[Reading passage]:
The two-seat Transcendental Model 2 was a larger and more powerful development of the earlier Model 1-G, with an all-up weight of 2249 lb. Developed by William E. Cobey Jr., the Model 2 first flew in late 1956 and demonstrated further progress in tiltrotor flight testing.

Despite these advances, funding limitations resulting from the withdrawal of United States Air Force support prevented expansion of the flight envelope, and the program was terminated in 1957.

==Operational history==
The Model 1-G, registered N2704A made its first tethered flight at Bellanca Airfield New Castle on June 15, 1954, following this by the first untethered free flight on July 6. The first in-flight rotor-tilting took place in December that year, and by April 1955, it was flying with 35 degrees of forward tilt and had reached speeds of 100 kn. On July 20, 1955, N2704A suffered a control system failure causing it to crash into the Delaware River. Although the pilot escaped with only minor injuries, the aircraft was wrecked.

[Stored entries from a collection]
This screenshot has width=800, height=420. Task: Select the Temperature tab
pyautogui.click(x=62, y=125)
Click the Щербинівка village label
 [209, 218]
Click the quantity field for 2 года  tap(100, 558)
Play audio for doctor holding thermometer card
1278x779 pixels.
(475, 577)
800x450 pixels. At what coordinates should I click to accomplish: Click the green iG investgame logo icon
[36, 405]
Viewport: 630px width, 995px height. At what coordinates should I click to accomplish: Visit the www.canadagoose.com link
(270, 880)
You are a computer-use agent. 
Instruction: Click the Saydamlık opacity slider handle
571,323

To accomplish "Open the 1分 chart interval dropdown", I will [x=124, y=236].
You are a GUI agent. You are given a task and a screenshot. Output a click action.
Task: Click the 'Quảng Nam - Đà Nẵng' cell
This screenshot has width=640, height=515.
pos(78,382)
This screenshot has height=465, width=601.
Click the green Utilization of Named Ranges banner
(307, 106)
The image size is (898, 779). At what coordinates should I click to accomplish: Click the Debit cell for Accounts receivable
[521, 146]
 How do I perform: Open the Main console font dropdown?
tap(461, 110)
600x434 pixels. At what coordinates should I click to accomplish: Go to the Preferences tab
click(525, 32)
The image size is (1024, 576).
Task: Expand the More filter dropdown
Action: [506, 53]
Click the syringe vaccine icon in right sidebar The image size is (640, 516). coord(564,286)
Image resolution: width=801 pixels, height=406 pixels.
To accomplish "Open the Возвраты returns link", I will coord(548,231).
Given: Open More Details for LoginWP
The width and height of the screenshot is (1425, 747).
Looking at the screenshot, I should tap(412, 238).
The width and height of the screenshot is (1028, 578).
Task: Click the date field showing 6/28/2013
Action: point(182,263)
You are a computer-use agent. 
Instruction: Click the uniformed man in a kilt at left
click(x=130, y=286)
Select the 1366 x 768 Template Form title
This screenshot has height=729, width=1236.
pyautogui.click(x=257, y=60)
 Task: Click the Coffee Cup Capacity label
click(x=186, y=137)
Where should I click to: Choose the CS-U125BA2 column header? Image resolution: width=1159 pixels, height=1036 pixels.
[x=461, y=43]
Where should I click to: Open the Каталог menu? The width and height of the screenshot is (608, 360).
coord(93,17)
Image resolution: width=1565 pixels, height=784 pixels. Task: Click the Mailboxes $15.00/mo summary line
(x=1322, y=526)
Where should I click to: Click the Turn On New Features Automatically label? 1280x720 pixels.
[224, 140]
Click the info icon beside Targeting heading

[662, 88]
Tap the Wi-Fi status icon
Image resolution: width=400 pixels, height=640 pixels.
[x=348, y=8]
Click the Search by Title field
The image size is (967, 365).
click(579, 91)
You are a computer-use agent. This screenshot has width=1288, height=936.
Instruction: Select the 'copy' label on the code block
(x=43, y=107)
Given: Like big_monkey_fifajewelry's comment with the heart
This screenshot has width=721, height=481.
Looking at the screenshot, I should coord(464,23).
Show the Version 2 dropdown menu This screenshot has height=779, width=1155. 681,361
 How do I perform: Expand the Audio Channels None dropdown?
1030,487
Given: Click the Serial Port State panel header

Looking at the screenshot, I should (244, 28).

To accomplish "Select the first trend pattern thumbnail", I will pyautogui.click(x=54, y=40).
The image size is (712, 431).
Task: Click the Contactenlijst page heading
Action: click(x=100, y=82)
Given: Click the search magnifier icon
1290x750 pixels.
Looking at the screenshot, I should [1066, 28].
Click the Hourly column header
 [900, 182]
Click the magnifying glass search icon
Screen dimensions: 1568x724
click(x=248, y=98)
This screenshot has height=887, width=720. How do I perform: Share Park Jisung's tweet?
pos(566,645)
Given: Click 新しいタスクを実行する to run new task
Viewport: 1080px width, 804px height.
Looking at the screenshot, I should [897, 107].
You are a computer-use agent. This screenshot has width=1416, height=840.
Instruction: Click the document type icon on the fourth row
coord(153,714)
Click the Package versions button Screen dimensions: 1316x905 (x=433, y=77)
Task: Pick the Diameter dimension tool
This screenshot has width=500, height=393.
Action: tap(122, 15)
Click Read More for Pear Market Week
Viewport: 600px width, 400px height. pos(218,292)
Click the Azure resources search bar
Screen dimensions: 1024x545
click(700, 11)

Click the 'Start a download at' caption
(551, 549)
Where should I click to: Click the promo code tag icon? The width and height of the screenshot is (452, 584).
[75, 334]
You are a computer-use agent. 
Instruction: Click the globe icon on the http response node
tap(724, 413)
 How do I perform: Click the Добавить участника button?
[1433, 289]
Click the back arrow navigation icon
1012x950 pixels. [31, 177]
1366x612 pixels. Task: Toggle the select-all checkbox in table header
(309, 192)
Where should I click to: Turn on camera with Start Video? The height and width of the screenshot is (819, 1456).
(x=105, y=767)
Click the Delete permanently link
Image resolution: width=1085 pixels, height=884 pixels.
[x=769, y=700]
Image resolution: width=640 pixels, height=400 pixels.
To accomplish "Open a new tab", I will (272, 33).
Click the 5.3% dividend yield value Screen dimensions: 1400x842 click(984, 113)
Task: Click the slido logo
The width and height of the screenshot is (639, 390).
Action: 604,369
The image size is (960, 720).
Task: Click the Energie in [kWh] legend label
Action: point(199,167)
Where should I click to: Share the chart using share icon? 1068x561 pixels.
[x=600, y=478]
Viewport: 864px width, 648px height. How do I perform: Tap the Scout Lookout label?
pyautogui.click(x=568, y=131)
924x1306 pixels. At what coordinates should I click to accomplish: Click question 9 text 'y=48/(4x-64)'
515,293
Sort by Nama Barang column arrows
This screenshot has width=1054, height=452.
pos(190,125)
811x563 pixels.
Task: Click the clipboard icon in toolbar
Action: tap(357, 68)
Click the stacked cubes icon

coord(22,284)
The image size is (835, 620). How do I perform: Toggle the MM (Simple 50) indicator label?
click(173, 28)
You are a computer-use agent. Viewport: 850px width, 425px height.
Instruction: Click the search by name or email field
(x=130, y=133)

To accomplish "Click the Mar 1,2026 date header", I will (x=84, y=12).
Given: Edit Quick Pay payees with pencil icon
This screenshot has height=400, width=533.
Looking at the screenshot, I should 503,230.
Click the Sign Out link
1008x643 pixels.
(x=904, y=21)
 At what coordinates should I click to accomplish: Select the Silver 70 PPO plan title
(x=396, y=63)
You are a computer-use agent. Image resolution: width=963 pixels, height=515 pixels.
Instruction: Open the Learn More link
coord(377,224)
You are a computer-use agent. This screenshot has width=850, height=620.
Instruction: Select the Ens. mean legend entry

[Work to be completed]: Continue the passage about the Transcendental tiltrotor aircraft, picking up after its final sentence.

[Task answer]:
By the time of its loss, the Model 1-G had carried out over 100 flights, accumulating 23 flight hours. Although it never made a complete transition to and from wing-borne flight, tilt angles of 75 degrees were reached during testing, with more than 90% of lift generated by the aircraft's wings. Transcendental received a further contract from the USAF in 1956, which allowed it to design and build a new tiltrotor, the more powerful and aerodynamically refined Transcendental Model 2, which flew late in 1956. US Government funds were then directed to the Bell XV-3, however, causing the Model 2 to be abandoned with Transcendental being sold to Republic Aviation.